= Richard McGee Morse =

Latin Americanist scholar (1922–2001)

Richard McGee Morse, Ph.D. (June 26, 1922 - April 17, 2001) was an American Latin Americanist scholar and professor at Columbia University, University of Puerto Rico, Yale University and Stanford University before finishing his career at the Wilson Center in Washington, D.C.

Morse was born in Summit, New Jersey, United States, but moved with his family at a young age to Greenwich, Connecticut. After graduating from the Hotchkiss School, Morse enrolled at Princeton University in 1939, where he studied literature with Allen Tate and R. P. Blackmur. As a student, Morse studied in Cuba, Mexico, Chile, Argentina, and Brazil, and graduated magna cum laude in 1943 with a major in the School of Public and International Affairs.

Following World War II, Morse continued his studies at Columbia University, earning an M.A. (1947) and Ph.D. (1952). Morse was chairman of Latin American Studies at Yale University before moving to Stanford University in the late 1970s. In 1984 he moved to Washington, D.C., with his wife Emerante, when he became Secretary of Latin American Affairs at the Woodrow Wilson Center, a "think tank" associated with the Smithsonian Institution. Morse was one of the first academics in the United States to offer a nontraditional analysis of Latin America by suggesting, often to the dismay of contemporaries in other fields, that English-speaking North America had much to learn from the cultures of Castilian-, Portuguese- and French-speaking countries of the South.

His most influential work was perhaps Prospero's Mirror, published in Spanish in 1982 and in Portuguese in 1988, but never entirely in English.
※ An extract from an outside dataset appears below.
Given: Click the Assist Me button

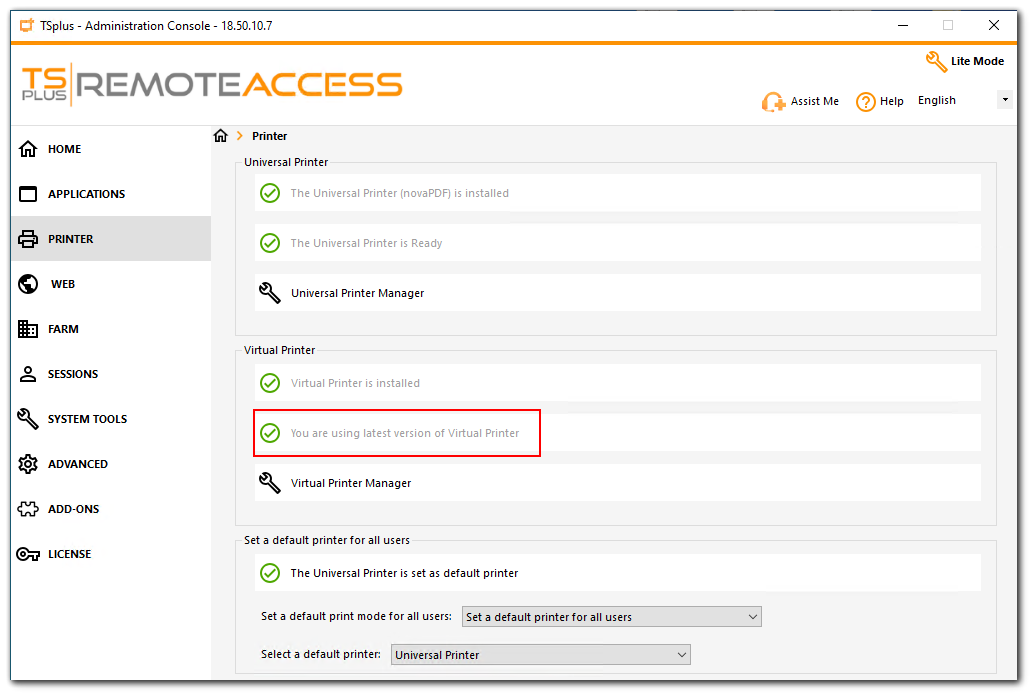Looking at the screenshot, I should pyautogui.click(x=800, y=100).

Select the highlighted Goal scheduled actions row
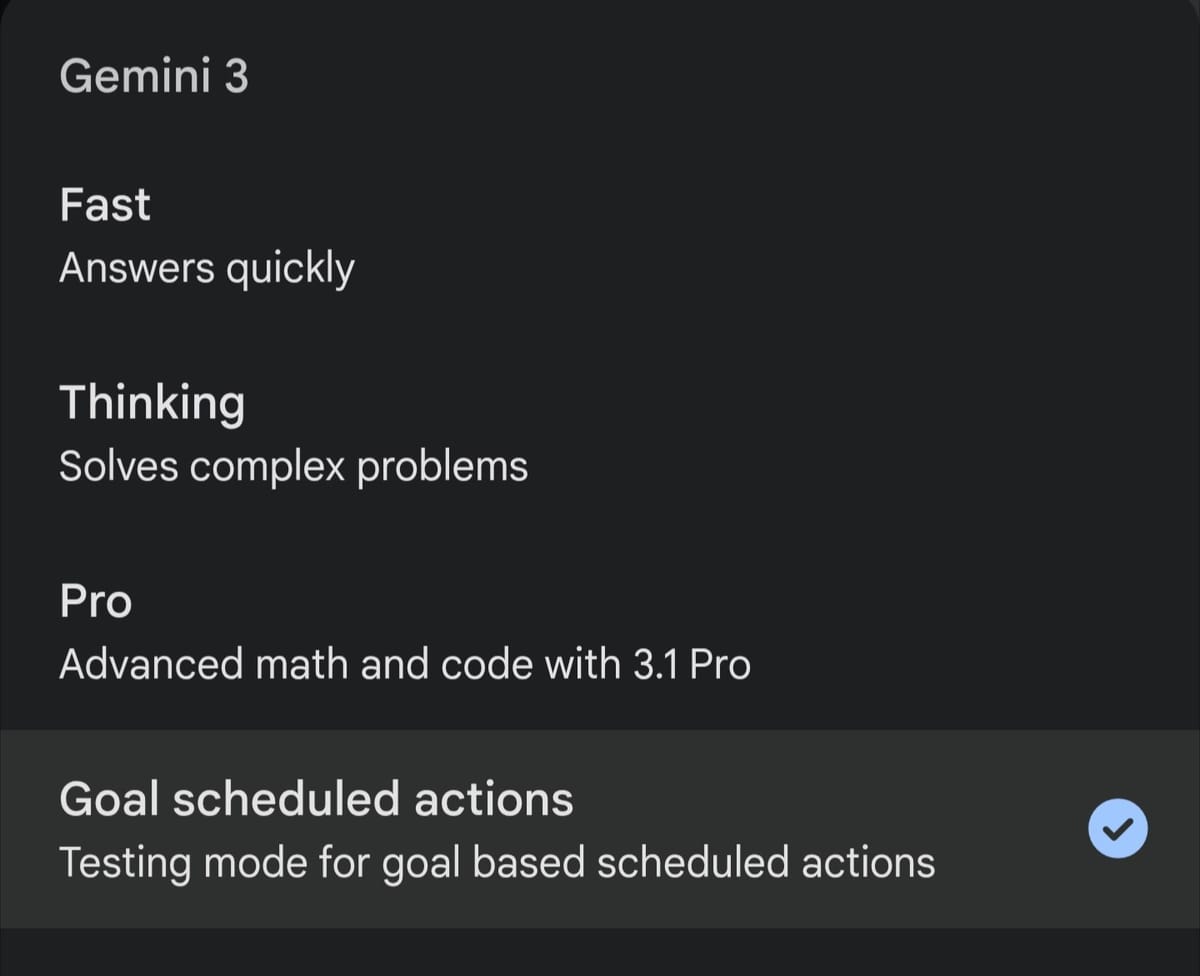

In that book, Morse passionately defends that cultural and social originality of Latin America, particularly that of Brazil and Mexico, could be the source of new ideas, thoughts and solutions for the world. In 1993, Morse was awarded the Order of the Southern Cross (Ordem do Cruzeiro do Sul) for contributions to Brazilian culture, the nation's highest honor for non-Brazilians.

He married Emerante de Pradine, a Haitian singer, in 1954 and had two children, Richard Auguste Morse and Marise Morse Mahos.

Morse died due to Alzheimer's disease on April 17, 2001, at his home in Pétion-Ville, Haiti.